Let $i$ be an arbitrary element of $I$. Therefore $A_{j0} \not\subset A_i$. That contradicts the fact that $ \forall j \in I: \big( \exists i \in I (A_j \subset A_i) \big) $, hence $\exists i \in I: \big( \forall j \in I (A_j \subset A_i) \big)$.
I'm new to math formalism and I struggled to get this. Is everything correct? I know that I'm using a lot of logic symbols, but it's because it's still more clear to me to write a proof like that then write it using plain English. I'm open to constructive criticism, and hope for a help.
Thanks!
This is not commentary on your proof, see David C. Ullrich's earlier answer for that. Here is an alternative proof that might appeal to you, because of your preference for using symbols-- so we will try to use them to our advantage here.$% \require{begingroup} \begingroup \newcommand{\calc}{\begin{align} \quad &} \newcommand{\op}[1]{\\ #1 \quad & \quad \{\:} \newcommand{\hints}[1]{\mbox{#1} \\ \quad & \quad \phantom{\{\:} } \newcommand{\hint}[1]{\mbox{#1} \:\} \\ \quad & } \newcommand{\endcalc}{\end{align}} \newcommand{\Ref}[1]{\text{(#1)}} \newcommand{\then}{\rightarrow} \newcommand{\when}{\leftarrow} \newcommand{\equiv}{\leftrightarrow} \newcommand{\P}[1]{\mathscr P\left(#1\right)} %$
Letting $\;i,j\;$ range over your index set $\;I\;$, you are asked to prove $$ \tag{0} \P{\cup_j A_j} \subset \cup_i \P{A_i} \;\then\; \exists i \forall j (A_j \subset A_i) $$ (I've renamed your leftmost $\;\cup_i\;$ to $\;\cup_j\;$, to avoid having to rename in the middle of the proof below.)

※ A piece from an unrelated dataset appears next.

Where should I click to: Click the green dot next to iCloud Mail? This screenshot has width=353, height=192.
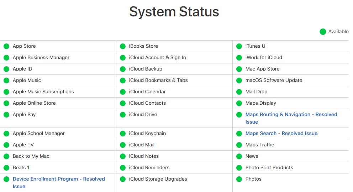coord(123,145)
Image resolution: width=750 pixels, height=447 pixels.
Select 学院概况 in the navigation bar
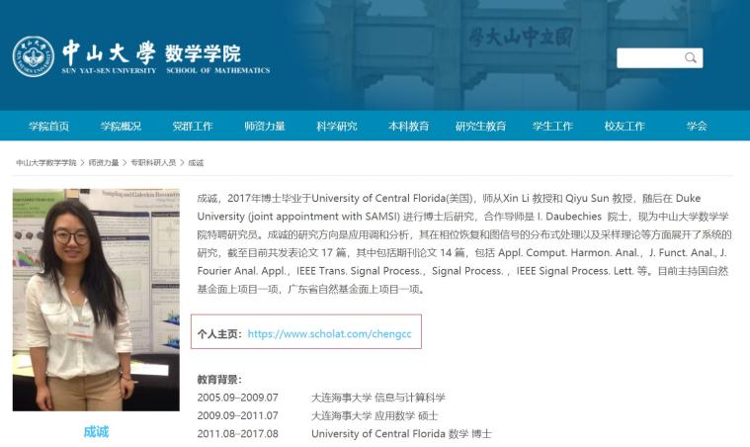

So let's start with what seems to be the most complex side of $\Ref{0}$, the left hand side, expand the definitions and simplify, and work towards the other side.
We calculate as follows:
$$\calc \P{\cup_j A_j} \;\subset\; \cup_i \P{A_i} \op\equiv\hint{definition of $\;\subset\;$} \forall D \left(D \in \P{\cup_j A_j} \;\then\; D \in \cup_i \P{A_i}\right) \op\equiv\hint{LHS: definition of $\;\P{\ldots}\;$; RHS: definition of $\;\cup_\ldots\;$} \forall D \left(D \subset \cup_j A_j \;\then\; \exists i (D \in \P{A_i})\right) \op{\then \tag{*}}\hints{choose $\;D := \cup_j A_j\;$, using $\;\forall V(V \subset V)\;$}\hints{-- the simplest way I see to move $\;\exists\;$ to the outside,}\hint{which is what the RHS of $\Ref{0}$ requires} \exists i (\cup_j A_j \in \P{A_i}) \op\equiv\hint{definition of $\;\P{\ldots}\;$} \exists i (\cup_j A_j \subset A_i) \op\equiv\hint{basic property of $\;\cup_\ldots\;$} \exists i \forall j (A_j \subset A_i) \endcalc$$
Note how this proof consists almost completely of applying definitions and basic properties, driven by our desire to reach the RHS of $\Ref{0}$.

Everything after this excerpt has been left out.